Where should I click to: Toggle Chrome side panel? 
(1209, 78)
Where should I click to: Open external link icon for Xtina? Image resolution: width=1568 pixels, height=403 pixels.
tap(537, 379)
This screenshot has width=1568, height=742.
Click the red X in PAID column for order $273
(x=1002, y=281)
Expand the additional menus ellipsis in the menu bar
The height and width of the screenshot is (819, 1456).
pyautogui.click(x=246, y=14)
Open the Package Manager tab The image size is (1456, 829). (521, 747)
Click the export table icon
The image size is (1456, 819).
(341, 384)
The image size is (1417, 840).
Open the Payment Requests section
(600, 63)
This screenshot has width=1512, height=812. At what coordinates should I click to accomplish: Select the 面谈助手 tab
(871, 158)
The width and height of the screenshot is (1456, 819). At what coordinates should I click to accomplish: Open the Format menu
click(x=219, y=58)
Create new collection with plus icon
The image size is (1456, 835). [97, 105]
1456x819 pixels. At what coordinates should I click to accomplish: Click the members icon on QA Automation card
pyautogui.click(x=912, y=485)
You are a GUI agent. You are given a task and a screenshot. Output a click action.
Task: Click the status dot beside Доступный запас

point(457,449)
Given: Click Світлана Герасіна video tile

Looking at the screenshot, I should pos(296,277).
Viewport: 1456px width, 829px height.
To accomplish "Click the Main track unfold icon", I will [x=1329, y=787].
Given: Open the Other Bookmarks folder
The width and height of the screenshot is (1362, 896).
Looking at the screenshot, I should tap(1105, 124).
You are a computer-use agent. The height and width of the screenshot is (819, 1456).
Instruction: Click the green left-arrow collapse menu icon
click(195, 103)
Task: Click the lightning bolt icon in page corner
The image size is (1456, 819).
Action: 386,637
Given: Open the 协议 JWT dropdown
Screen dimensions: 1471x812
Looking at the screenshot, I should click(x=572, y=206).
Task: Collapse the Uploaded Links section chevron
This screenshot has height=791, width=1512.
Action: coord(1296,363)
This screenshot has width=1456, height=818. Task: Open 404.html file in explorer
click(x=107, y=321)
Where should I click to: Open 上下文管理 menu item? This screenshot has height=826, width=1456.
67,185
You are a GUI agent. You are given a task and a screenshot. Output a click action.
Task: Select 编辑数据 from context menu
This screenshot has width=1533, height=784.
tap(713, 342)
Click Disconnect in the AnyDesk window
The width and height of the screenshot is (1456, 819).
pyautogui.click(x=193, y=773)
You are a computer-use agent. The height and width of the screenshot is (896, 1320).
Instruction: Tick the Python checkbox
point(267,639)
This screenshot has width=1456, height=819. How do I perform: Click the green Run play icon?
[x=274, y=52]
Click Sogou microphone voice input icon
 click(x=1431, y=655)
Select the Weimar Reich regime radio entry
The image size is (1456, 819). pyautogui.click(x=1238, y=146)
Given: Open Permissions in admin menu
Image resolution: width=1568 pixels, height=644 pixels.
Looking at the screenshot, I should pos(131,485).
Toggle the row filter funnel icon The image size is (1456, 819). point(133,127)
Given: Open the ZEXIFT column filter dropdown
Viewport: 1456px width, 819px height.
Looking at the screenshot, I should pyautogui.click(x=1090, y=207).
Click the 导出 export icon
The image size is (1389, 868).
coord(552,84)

● **Exercise details**:
Locate the string "dropdown" in the listing above and copy every line where it occurs.

● **Written response**:
Given: Open the 协议 JWT dropdown
Given: Open the ZEXIFT column filter dropdown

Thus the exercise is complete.